Repeat verbatim, and only, the lines of the data below, beginning at the line that contains "Expand the Object" and stopping after the line that contains "Viewport: 1080px width, 759px height.".

----

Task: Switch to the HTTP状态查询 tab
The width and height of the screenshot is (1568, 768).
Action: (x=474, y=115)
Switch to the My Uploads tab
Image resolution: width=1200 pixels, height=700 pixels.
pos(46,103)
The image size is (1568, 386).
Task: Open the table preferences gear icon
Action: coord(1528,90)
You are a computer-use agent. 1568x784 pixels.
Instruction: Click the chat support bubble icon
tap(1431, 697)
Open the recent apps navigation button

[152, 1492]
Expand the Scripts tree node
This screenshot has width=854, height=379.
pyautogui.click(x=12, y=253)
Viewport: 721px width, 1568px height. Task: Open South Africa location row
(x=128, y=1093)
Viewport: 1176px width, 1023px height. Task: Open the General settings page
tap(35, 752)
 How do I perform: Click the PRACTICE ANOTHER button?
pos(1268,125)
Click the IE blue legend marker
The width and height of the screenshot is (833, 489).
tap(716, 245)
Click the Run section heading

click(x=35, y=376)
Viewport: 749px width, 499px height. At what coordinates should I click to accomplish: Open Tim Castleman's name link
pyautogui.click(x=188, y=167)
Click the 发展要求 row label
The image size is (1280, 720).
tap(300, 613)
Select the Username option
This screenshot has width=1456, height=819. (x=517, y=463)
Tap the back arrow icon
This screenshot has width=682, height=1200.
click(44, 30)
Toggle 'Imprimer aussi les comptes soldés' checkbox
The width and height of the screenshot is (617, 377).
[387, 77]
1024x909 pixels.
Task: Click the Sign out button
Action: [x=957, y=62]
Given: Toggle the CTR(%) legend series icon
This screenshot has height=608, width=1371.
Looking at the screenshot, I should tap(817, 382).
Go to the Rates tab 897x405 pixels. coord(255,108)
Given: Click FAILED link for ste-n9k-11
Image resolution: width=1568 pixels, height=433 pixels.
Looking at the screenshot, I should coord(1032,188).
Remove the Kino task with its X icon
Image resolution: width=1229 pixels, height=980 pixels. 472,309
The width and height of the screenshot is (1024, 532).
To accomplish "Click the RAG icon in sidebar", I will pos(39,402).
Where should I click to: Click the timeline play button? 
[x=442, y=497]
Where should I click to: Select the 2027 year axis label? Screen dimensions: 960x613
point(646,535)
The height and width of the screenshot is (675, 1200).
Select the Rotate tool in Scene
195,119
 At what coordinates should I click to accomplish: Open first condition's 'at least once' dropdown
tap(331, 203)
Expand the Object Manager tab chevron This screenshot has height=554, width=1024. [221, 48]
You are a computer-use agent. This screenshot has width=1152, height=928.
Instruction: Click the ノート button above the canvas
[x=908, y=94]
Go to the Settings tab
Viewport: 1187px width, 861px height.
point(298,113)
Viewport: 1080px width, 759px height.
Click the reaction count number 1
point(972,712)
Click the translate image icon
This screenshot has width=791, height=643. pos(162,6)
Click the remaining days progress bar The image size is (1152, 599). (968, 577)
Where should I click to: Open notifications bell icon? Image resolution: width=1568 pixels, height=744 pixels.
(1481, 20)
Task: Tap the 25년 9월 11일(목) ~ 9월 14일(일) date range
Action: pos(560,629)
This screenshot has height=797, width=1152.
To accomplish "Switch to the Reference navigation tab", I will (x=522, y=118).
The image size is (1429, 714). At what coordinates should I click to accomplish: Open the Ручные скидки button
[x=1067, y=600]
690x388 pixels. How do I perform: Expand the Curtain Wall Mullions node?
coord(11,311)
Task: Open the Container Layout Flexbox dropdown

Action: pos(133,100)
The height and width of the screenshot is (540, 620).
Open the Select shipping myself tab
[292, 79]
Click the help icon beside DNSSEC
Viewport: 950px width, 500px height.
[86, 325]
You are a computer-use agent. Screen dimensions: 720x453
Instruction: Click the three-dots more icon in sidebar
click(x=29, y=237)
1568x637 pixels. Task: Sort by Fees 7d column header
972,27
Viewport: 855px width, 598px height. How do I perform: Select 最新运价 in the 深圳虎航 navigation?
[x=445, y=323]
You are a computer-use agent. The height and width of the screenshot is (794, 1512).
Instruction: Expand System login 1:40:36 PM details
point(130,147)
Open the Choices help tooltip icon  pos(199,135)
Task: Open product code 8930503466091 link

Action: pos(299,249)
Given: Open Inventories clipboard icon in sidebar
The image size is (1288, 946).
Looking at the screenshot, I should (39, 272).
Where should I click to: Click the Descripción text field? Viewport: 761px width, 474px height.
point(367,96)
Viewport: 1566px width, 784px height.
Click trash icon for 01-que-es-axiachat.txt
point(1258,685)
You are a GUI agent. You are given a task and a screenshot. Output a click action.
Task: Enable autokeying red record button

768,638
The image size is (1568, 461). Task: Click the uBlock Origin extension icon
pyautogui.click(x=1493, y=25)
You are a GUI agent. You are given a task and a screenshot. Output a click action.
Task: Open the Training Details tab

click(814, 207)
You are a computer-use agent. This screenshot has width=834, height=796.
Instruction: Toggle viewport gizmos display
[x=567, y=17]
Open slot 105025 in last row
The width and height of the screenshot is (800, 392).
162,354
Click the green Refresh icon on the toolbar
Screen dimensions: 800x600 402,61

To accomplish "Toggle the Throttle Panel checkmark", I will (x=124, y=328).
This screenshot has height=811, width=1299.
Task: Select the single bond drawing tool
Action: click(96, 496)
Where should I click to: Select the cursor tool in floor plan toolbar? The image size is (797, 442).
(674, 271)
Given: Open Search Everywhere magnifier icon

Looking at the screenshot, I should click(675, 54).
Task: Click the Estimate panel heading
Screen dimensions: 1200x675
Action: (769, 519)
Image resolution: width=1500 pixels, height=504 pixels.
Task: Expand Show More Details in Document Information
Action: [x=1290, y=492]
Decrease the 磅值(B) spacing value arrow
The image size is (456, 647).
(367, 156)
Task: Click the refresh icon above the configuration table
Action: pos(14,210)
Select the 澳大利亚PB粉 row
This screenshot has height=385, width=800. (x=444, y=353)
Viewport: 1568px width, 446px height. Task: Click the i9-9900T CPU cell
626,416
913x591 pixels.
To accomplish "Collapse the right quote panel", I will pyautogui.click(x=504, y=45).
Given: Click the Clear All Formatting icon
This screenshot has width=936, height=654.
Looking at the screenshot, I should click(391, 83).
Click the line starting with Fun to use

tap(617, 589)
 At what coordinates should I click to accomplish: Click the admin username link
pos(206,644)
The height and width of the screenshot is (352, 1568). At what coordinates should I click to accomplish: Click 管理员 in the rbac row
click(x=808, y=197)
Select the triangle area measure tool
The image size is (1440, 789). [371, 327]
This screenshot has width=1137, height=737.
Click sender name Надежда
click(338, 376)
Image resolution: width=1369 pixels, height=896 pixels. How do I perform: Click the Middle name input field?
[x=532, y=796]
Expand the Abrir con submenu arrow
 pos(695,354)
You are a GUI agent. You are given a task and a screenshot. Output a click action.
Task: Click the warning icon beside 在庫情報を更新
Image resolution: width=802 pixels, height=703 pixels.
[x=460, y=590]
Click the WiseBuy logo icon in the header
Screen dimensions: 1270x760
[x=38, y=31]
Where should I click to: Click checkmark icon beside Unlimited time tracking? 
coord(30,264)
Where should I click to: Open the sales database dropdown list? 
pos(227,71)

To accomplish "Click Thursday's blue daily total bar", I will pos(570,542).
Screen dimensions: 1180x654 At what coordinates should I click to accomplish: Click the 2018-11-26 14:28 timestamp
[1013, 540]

----

[Task solution]
Expand the Object Manager tab chevron This screenshot has height=554, width=1024. [221, 48]
You are a computer-use agent. This screenshot has width=1152, height=928.
Instruction: Click the ノート button above the canvas
[x=908, y=94]
Go to the Settings tab
Viewport: 1187px width, 861px height.
point(298,113)
Viewport: 1080px width, 759px height.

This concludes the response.